How the bad guys use the internet

How the internet works

A computer that is never connected to the internet is safe from online threats. The problem comes from connection to other computers. The internet is open to everyone. It’s the difference between a gated community and a big city.

Think of the internet as a road network. You can get in your car and drive from any place to any other place using a combination of local roads and motorways. A dial-up or broadband connection to your internet service provider (ISP) is like a local road and ISPs are connected together using very high speed links like motorways

Packets

What holds it all together is a set of standard communications protocols. These control how the information is packaged, addressed and transmitted.

Information travels across the internet in packets. A packet is a chunk of data, for example a page of text or a bit of a picture, plus an address which tells the network where the data has to go.

Everything going over the Internet is broken down into packets: web pages, email, downloads, everything. Like cars on a road, packets share physical connections and travel in streams. Big data is broken down into a series of packets and reassembled at the destination.

Ports and addresses

Each computer on a network has a unique numerical ID, similar to a telephone number, which is called an IP address. These usually correspond to a recognisable internet address (e.g. getsafeonline.org.uk).

In addition, each computer that is connected to the Internet has a series of ‘ports’ that correspond to unique services that are accessible to outsiders over the Internet. For example port 80 is the one for web servers and port 25 is the port that is used to send email. Packets are addressed to a specific port at a specific IP address.

Firewalls

A firewall closes ports that are not actually in use. Even if an outsider knows or guesses your IP address, a firewall can stop them reaching your computer. Like a one-way door, it’ll let your communications out but stop other people coming in.

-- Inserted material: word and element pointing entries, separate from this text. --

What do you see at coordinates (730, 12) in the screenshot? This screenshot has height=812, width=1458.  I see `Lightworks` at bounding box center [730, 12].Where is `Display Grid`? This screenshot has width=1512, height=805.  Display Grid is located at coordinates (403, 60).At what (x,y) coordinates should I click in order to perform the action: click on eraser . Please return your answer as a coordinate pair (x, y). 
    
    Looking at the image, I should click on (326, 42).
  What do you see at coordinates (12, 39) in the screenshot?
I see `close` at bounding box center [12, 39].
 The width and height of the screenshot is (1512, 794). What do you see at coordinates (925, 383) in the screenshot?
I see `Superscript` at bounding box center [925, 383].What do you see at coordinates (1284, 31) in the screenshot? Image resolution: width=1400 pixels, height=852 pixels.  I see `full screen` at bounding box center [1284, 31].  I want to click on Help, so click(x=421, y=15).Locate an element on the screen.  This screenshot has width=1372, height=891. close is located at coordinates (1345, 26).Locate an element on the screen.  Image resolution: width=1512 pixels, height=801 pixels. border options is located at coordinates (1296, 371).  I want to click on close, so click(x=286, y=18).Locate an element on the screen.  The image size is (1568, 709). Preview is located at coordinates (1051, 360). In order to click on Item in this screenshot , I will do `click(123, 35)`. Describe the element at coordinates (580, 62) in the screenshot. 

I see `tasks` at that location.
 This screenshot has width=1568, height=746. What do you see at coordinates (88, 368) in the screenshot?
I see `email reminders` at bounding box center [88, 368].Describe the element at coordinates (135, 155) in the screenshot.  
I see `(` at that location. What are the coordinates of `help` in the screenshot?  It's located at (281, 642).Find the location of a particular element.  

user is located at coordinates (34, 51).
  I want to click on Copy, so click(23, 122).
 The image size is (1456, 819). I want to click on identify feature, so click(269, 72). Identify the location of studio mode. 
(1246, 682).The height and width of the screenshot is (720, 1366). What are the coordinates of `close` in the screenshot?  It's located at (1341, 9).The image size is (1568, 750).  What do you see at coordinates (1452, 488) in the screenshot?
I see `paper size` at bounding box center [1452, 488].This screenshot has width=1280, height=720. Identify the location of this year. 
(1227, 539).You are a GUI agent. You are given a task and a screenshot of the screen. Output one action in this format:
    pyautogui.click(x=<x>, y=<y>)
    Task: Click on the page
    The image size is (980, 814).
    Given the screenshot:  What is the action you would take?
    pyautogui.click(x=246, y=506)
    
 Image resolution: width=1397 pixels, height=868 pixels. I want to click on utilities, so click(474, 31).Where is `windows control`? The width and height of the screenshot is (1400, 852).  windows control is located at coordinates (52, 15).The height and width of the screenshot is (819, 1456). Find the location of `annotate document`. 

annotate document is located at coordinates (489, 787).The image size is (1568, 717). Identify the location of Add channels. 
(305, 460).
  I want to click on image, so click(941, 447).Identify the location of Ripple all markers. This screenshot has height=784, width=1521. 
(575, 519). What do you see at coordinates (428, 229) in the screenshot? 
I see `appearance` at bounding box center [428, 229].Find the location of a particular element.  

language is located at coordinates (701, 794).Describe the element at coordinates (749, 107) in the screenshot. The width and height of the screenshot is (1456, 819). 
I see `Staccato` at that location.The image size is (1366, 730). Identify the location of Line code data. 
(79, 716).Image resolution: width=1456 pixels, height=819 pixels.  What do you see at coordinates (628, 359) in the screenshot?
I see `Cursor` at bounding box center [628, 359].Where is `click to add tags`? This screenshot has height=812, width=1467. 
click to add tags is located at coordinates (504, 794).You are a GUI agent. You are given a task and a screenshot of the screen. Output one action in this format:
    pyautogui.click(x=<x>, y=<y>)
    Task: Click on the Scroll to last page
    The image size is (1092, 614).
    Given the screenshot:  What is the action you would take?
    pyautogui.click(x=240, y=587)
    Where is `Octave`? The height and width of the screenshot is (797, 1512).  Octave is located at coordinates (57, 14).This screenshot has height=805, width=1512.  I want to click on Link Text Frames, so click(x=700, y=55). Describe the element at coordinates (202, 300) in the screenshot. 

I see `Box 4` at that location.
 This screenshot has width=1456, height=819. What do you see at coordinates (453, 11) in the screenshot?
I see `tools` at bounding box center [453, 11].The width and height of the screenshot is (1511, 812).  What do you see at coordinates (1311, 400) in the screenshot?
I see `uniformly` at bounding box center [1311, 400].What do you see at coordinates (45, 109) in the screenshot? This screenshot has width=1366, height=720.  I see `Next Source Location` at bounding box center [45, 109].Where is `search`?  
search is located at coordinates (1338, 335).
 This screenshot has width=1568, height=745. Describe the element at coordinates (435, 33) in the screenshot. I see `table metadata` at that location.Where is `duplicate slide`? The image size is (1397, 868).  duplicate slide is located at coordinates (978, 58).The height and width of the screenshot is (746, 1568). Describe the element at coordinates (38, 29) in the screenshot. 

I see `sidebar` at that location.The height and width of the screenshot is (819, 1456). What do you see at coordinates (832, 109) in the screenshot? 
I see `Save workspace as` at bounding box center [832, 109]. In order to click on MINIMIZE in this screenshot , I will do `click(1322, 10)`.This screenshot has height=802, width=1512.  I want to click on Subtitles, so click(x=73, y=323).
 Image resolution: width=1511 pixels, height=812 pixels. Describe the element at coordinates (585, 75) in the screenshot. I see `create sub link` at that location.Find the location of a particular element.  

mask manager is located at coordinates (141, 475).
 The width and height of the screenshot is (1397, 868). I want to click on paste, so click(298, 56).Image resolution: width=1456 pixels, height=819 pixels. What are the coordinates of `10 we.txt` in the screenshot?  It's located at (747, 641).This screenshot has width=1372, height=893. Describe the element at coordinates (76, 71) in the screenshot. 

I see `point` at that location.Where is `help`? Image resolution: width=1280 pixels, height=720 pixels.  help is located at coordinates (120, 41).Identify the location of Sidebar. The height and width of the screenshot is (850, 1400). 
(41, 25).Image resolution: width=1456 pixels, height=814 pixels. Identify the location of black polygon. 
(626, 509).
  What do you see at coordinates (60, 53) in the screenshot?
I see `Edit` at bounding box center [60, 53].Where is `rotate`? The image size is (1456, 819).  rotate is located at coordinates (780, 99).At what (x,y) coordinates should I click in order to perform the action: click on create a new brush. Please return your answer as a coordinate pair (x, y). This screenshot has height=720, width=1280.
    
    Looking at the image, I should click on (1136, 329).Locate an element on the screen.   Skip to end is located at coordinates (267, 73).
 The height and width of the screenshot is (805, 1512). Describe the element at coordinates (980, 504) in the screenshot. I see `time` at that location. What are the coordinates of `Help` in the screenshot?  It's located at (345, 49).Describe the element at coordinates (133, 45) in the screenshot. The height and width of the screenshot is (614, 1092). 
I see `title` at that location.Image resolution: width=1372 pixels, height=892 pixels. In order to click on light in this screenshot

Why software is vulnerable

Software developers do not set out to write unsafe programs and operating systems. However, they are very large, complex systems – the result of thousands of person-years of work. This means that errors, or bugs, happen.

Often bugs don’t affect the operation of the software and aren’t detected until someone tries to exploit one as a vulnerability. It takes a vulnerability and malicious intent to create a security threat. This is why software companies cannot predict or prevent every possible threat.

The problem is that the bad guys are constantly trying to find news ways of breaking into computers, just as criminals are drawn to banks “because that’s where the money is.”

Consequently, there is a continual struggle between criminals exploiting vulnerabilities and developers seeking to close these loopholes down. It’s the same thing with locksmiths and burglars or alarm manufacturers and car thieves.

This is why software developers regularly release upgrades and patches which fix known vulnerabilities.

How hackers hack

Criminal hackers have different motivations – profit, mischievousness, vainglory – but they all work in similar ways. There are a number of basic moves, all of which are capable of infinite variation:

  • Spoofing. For example forging email messages.
  • Tampering. For example, altering data on computer disks once a network has been penetrated.
  • Repudiation. For example, buying something from an online auction and then failing to pay for it.
  • Information disclosure. Stealing credit cards or personal information from a website. Accessing confidential files on a stolen hard disk.
  • Denial of service. For example, flooding a network with unwanted traffic to slow it down or crash.
  • Elevation of privilege. For example, improperly gaining administrative privileges on a network or getting a back door into an otherwise secure computer.

Criminal hackers use software and the processing power of computers to help them:

  • A virus can spread spamming software to thousands of computers.
  • Passwords can be guessed using widely-available software.
  • Software can scan millions of IP addresses over the internet looking for vulnerable computers to attack.
  • Hacker websites contain downloadable tools that help them break into vulnerable computers and take control of them.